* _PROBLEM REQUIREMENTS_: The result should be an exact copy of the data, free of pictures.

+++ LISTED ENTRIES +++

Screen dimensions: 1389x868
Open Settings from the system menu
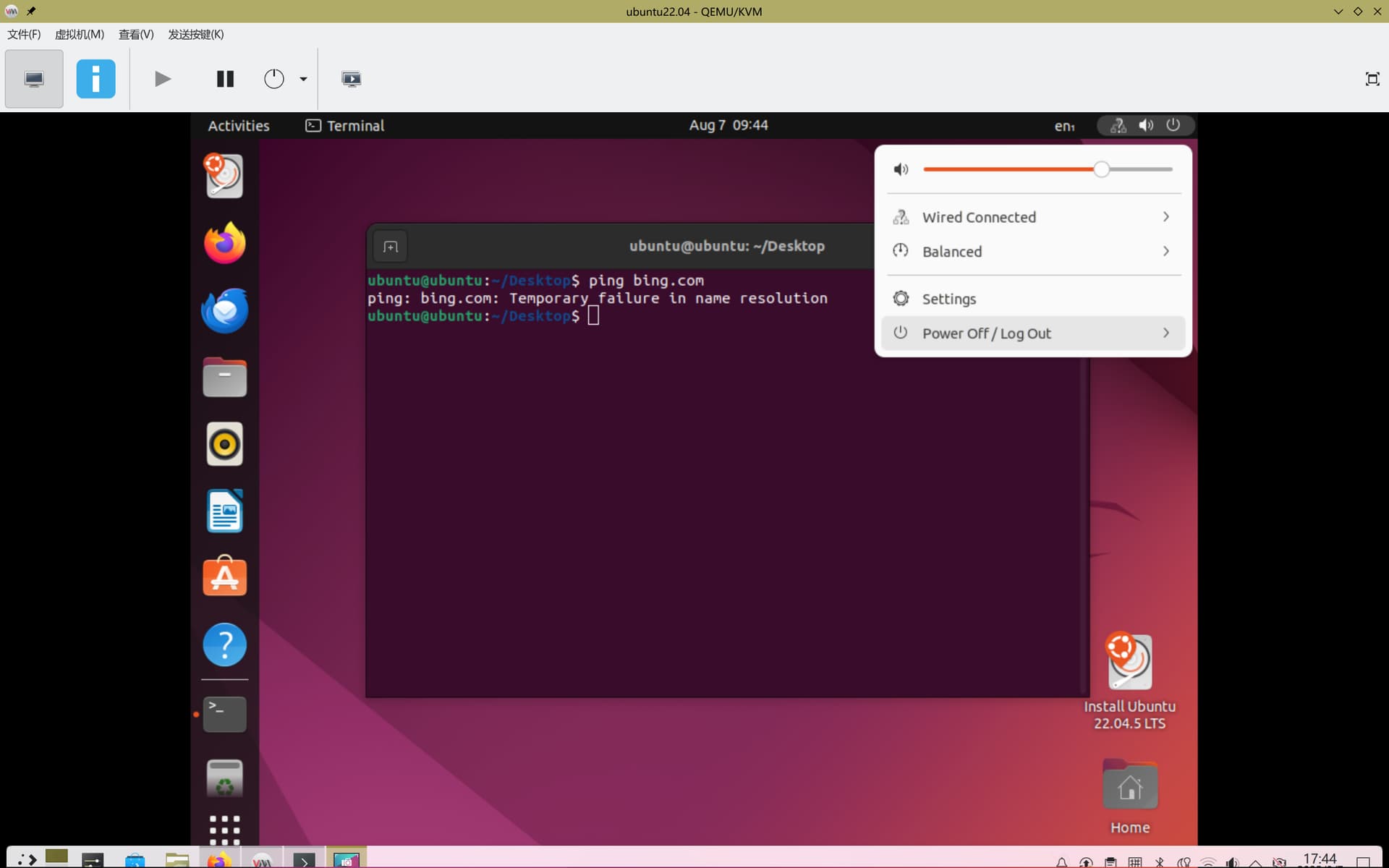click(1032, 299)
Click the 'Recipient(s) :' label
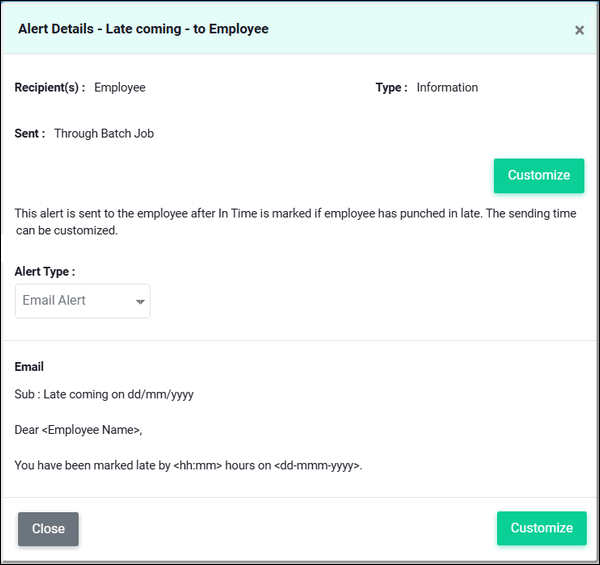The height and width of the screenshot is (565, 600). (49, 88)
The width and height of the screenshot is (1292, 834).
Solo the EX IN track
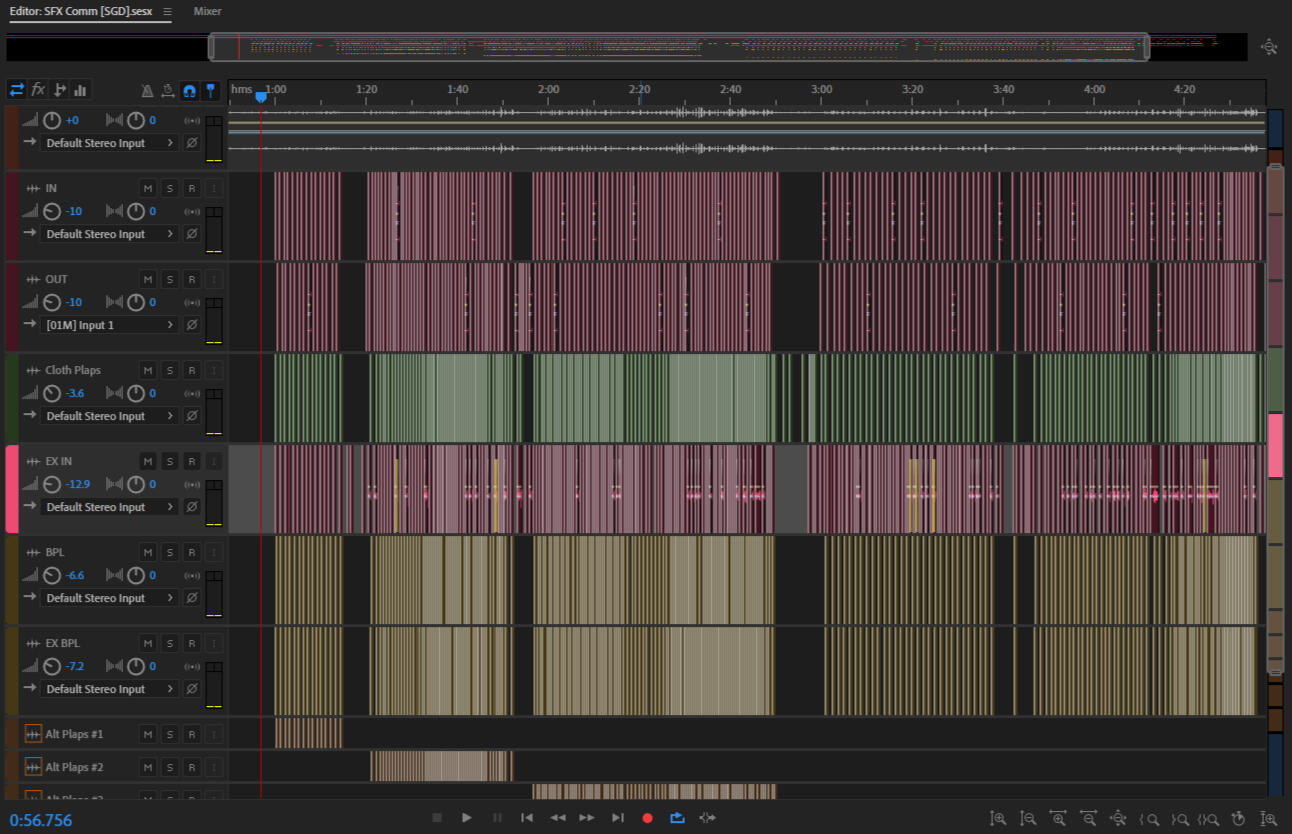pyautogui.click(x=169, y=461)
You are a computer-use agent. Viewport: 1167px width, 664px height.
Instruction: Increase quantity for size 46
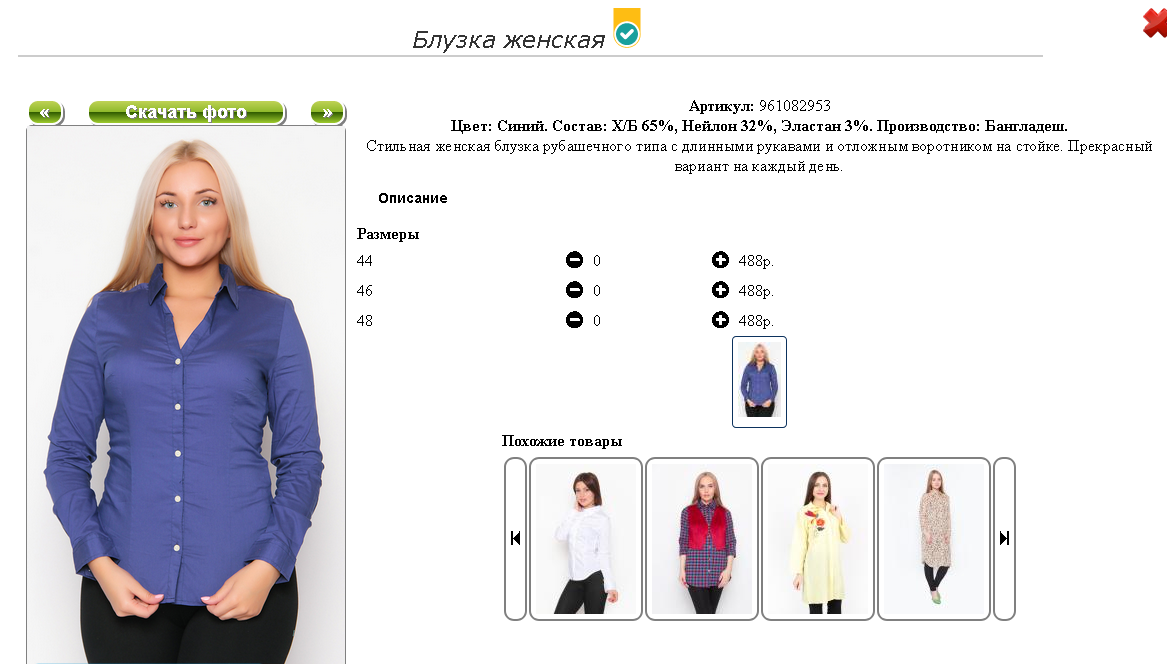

+++

* _EXERCISE RESPONSE_:
Screen dimensions: 1389x868
Open Settings from the system menu
click(1032, 299)
Click the 'Recipient(s) :' label
The height and width of the screenshot is (565, 600). (49, 88)
The width and height of the screenshot is (1292, 834).
Solo the EX IN track
pyautogui.click(x=169, y=461)
You are a computer-use agent. Viewport: 1167px width, 664px height.
Instruction: Increase quantity for size 46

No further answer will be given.